WHAT YOU SHOULD DO =
Copy these records verbatim, leaving out the pictures.
START DATA SECTION
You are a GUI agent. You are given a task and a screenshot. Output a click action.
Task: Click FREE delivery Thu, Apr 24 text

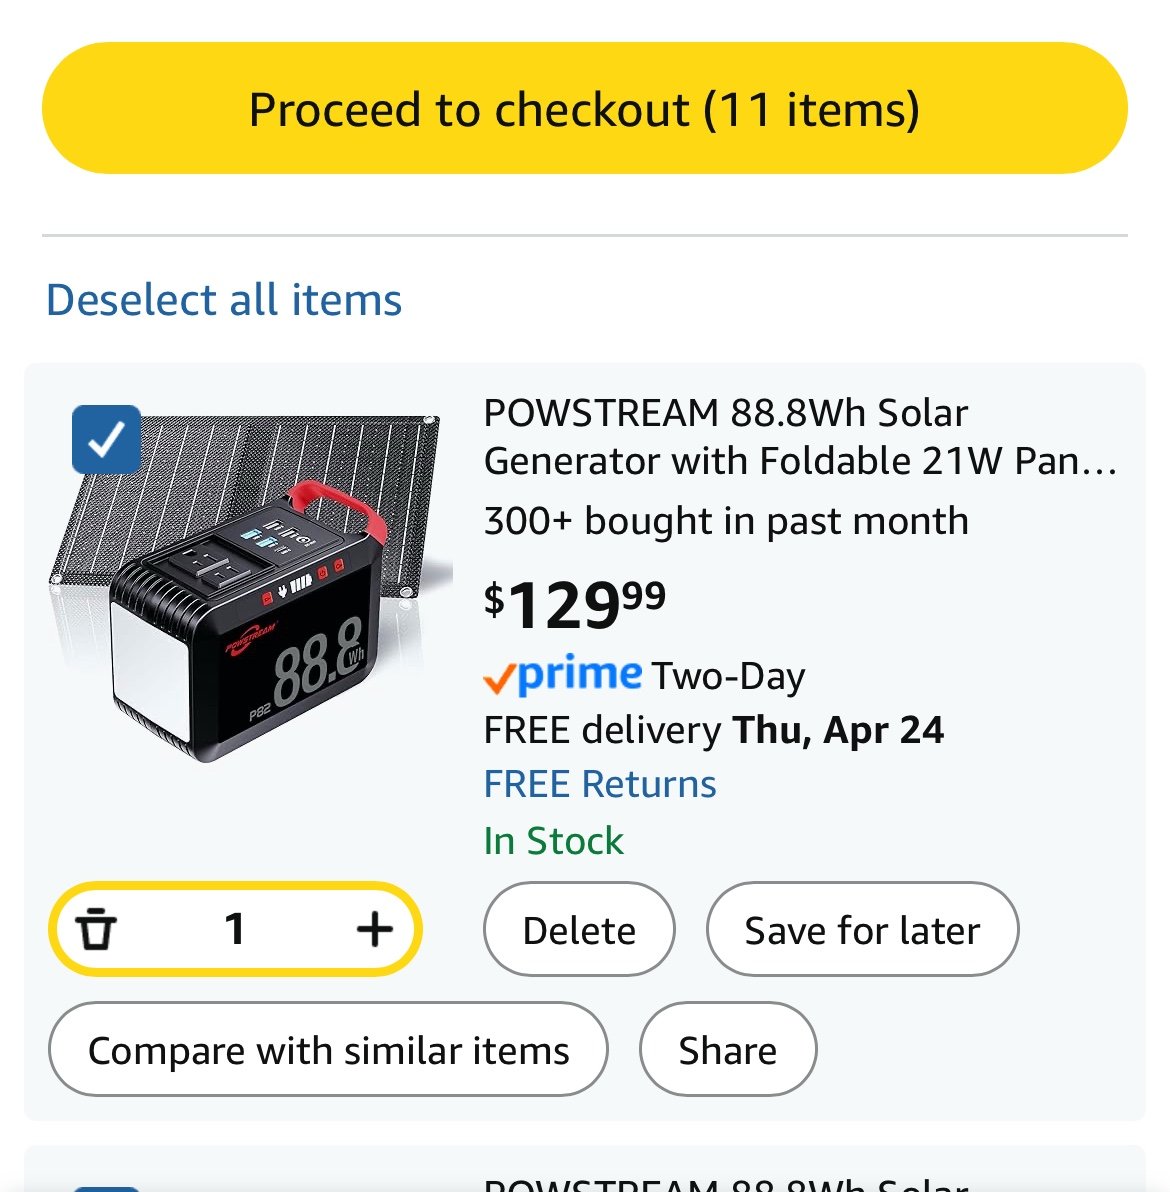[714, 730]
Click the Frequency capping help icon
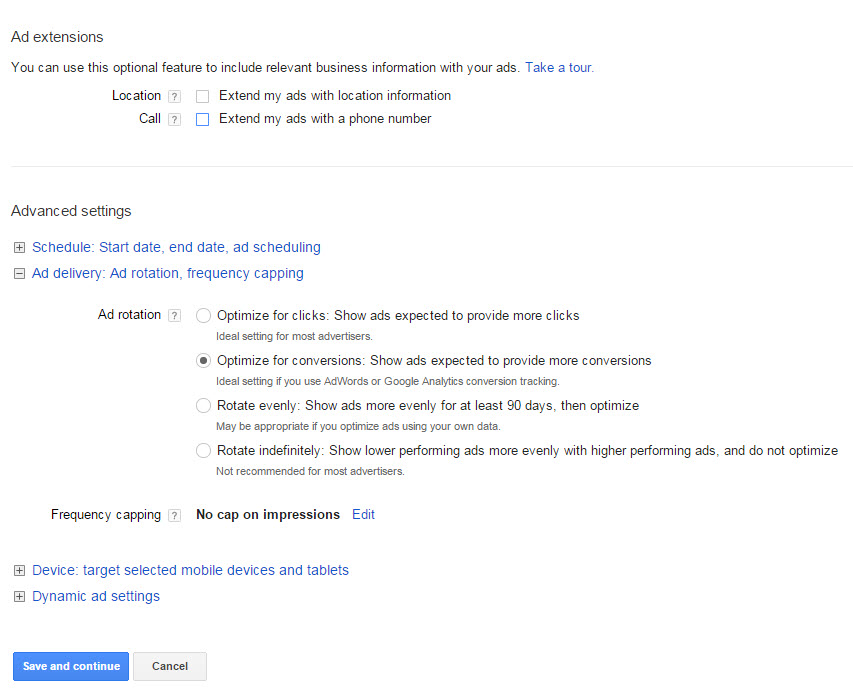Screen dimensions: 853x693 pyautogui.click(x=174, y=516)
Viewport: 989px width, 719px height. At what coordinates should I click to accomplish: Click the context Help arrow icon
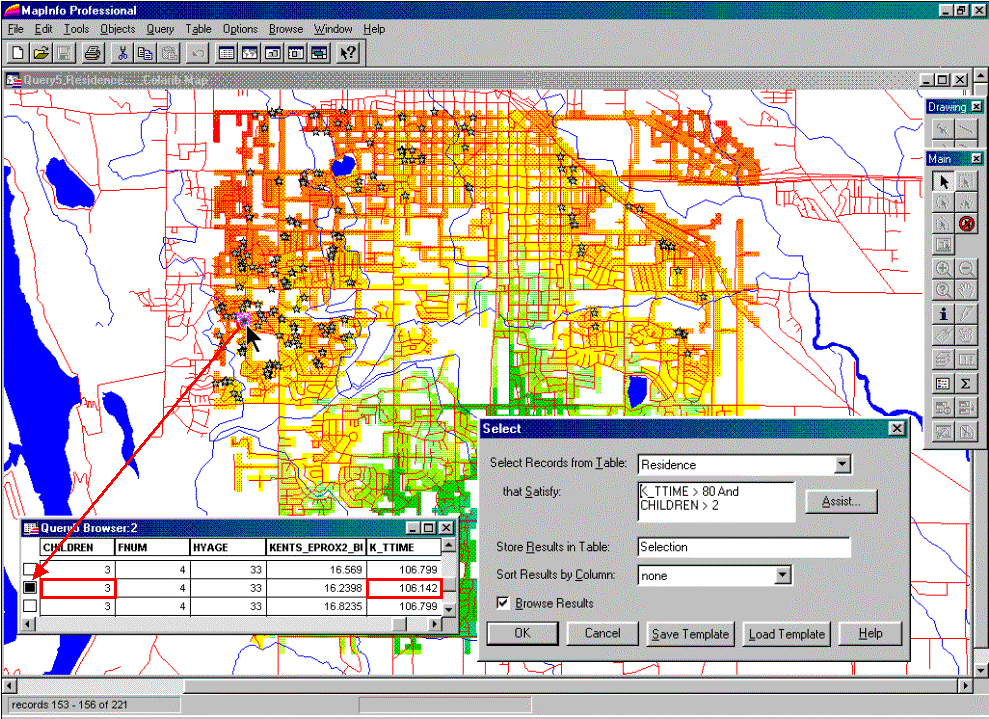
END DATA SECTION
RESULT OF THE TASK =
You are a GUI agent. You are given a task and a screenshot. Output a click action.
Task: Click FREE delivery Thu, Apr 24 text

[714, 730]
Click the Frequency capping help icon
Screen dimensions: 853x693 pyautogui.click(x=174, y=516)
Viewport: 989px width, 719px height. At what coordinates should I click to accomplish: Click the context Help arrow icon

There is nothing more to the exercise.